▶ **Excerpts from a dataset**
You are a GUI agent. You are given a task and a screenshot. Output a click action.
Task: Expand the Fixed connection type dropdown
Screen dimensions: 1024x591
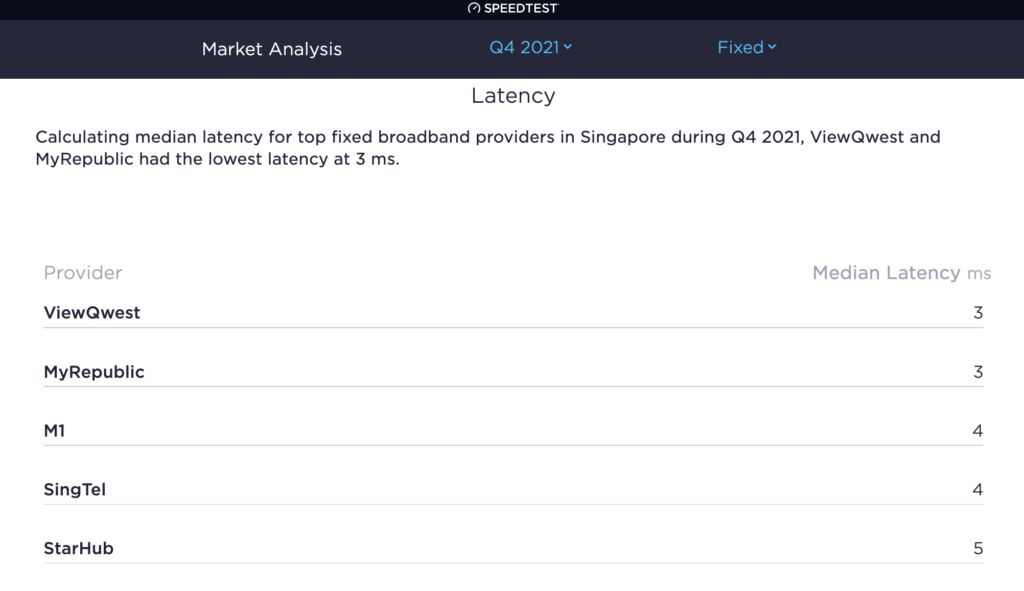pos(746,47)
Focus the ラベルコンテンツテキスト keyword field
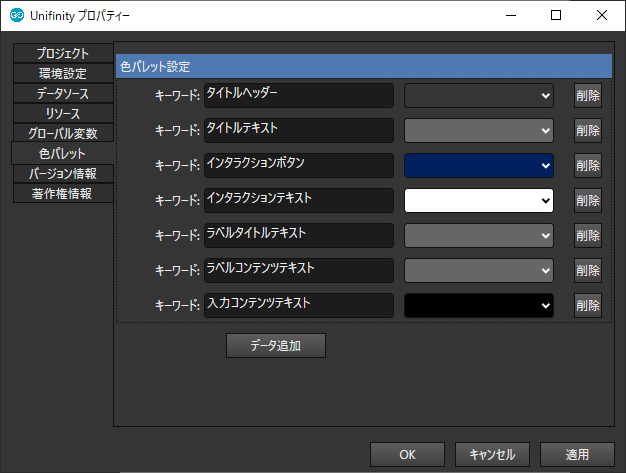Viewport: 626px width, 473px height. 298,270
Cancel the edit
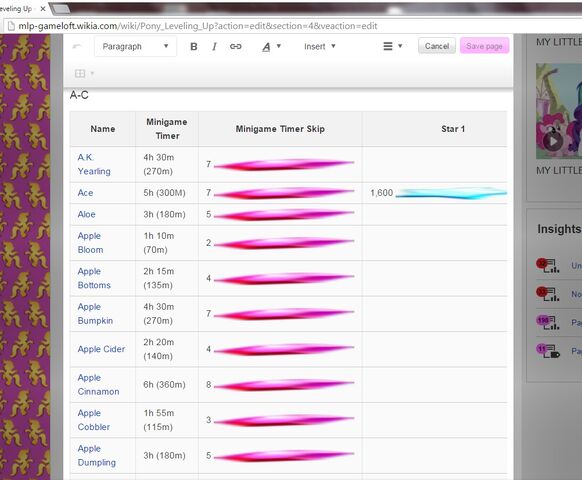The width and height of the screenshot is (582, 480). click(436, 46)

▶ **EXERCISE OBJECTIVE**
Exactly as written, give the entries above again, with no images.

▶ **OUTPUT OF THE EXERCISE**
You are a GUI agent. You are given a task and a screenshot. Output a click action.
Task: Expand the Fixed connection type dropdown
Screen dimensions: 1024x591
pos(746,47)
Focus the ラベルコンテンツテキスト keyword field
Viewport: 626px width, 473px height. 298,270
Cancel the edit
The width and height of the screenshot is (582, 480). click(436, 46)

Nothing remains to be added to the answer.